Unis par des liens familiaux, les deux hommes ont respectivement investi quelque 60.000 et 30.000 euros dans des titres d'Artefact (spécialisée dans les données marketing) en juillet 2021, d'après l'exposé de la rapporteure de la Commission des sanctions de l'AMF lors d'une séance publique. Leur acquisition de titres a eu lieu quelques jours avant un communiqué du 26 juillet annonçant un projet de cession de 52% du capital d'Artefact à la société d'investissement Ardian.

Un « faisceau d'indices graves, précis et concordants » prouvant un « manquement d'initiés »

Quelques heures après l'annonce, les deux cousins ont revendu largement à la hausse (+30%), pour une plus-value de quelque 20.000 et 10.000 euros, d'après les chiffres de la représentante du collège de l'AMF qui propose la sanction. Il existe un « faisceau d'indices graves, précis et concordants » prouvant un « manquement d'initiés », d'après la commission des sanctions de l'AMF, sorte de tribunal des marchés.

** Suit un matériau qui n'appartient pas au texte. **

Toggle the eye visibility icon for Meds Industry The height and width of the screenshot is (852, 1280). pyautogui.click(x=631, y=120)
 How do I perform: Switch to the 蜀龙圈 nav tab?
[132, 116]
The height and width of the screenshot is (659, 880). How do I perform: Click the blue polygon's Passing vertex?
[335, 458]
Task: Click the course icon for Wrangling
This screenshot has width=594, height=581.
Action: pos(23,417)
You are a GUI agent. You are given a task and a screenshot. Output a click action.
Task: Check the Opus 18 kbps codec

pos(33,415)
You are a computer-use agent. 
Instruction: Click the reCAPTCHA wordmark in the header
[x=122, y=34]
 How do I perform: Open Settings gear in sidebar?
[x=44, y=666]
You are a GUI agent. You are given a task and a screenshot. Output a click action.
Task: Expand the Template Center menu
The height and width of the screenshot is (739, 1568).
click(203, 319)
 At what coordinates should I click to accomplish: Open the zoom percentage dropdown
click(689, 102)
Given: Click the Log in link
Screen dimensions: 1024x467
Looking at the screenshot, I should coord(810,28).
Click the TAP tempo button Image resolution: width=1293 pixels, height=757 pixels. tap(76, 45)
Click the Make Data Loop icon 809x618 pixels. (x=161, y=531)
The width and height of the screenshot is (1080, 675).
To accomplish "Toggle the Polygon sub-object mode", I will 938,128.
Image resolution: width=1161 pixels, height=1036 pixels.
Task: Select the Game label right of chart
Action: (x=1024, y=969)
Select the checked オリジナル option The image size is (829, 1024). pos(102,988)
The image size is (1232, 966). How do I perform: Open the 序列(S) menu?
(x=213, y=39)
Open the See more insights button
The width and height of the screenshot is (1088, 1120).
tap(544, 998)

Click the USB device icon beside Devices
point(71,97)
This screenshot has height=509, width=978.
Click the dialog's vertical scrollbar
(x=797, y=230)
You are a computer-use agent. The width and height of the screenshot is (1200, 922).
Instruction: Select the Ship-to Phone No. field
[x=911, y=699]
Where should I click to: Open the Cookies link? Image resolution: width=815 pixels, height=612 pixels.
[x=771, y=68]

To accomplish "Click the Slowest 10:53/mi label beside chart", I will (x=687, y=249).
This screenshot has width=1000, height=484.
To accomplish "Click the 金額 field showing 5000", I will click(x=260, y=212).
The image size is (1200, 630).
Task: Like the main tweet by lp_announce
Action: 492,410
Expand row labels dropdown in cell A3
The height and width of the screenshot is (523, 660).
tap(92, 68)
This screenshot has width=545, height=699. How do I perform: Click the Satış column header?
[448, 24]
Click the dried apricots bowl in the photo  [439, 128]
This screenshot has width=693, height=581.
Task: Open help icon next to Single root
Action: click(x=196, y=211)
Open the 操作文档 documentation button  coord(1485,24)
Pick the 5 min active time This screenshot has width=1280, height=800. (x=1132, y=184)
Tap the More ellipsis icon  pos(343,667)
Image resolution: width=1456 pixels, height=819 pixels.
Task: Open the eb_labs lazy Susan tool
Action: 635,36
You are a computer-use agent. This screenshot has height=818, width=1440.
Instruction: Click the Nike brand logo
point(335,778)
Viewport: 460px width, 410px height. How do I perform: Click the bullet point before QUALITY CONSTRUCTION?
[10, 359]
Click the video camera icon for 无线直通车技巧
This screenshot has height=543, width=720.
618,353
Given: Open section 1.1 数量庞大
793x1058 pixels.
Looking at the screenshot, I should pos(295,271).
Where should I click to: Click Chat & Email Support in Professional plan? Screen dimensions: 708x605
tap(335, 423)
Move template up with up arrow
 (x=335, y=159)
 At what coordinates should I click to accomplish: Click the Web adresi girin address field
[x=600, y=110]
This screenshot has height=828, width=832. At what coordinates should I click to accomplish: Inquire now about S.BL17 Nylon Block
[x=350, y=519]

Il est reproché à l'un des deux mis en cause d'avoir bénéficié d'une « information privilégiée », puis de l'avoir transmise à son cousin et ami, d'après la rapporteure.

L'information serait parvenue au mis en cause par un cadre de la société, proche de son propre frère, d'après l'enquête de l'AMF. Ni Artefact, ni ce cadre n'ont été mis en cause, a-t-il été précisé pendant l'audience. Agent immobilier, le principal mis en cause affirme investir « au feeling ». Seul présent à l'audience de jeudi, il a assuré qu'il avait pris connaissance du potentiel d'Artefact par un reportage sur BFM Business en juin 2021.

« C'est l'une des seules sociétés que je connaissais personnellement. Le beau-frère de mon frère y travaillait depuis plusieurs années. Je savais que c'était une société qui était en expansion », a-t-il expliqué en réponse aux questions du président. Il assure ne pas avoir eu connaissance du communiqué d'Artefact du 26 juillet 2021, ayant décidé de vendre simplement parce que la valeur du titre s'envolait. Il « n'a jamais eu accès à une quelconque information privilégiée décrite par rapporteur », a plaidé son avocate, Juliette Bouyne.

Les deux hommes « sont jeunes. Ils ont des enfants. Les montants qui leur sont demandés vont les ruiner. Je vous demande de les mettre hors de cause », a-t-elle conclu. La décision sera rendue « dans quelques semaines » a indiqué le président à l'issue de la séance.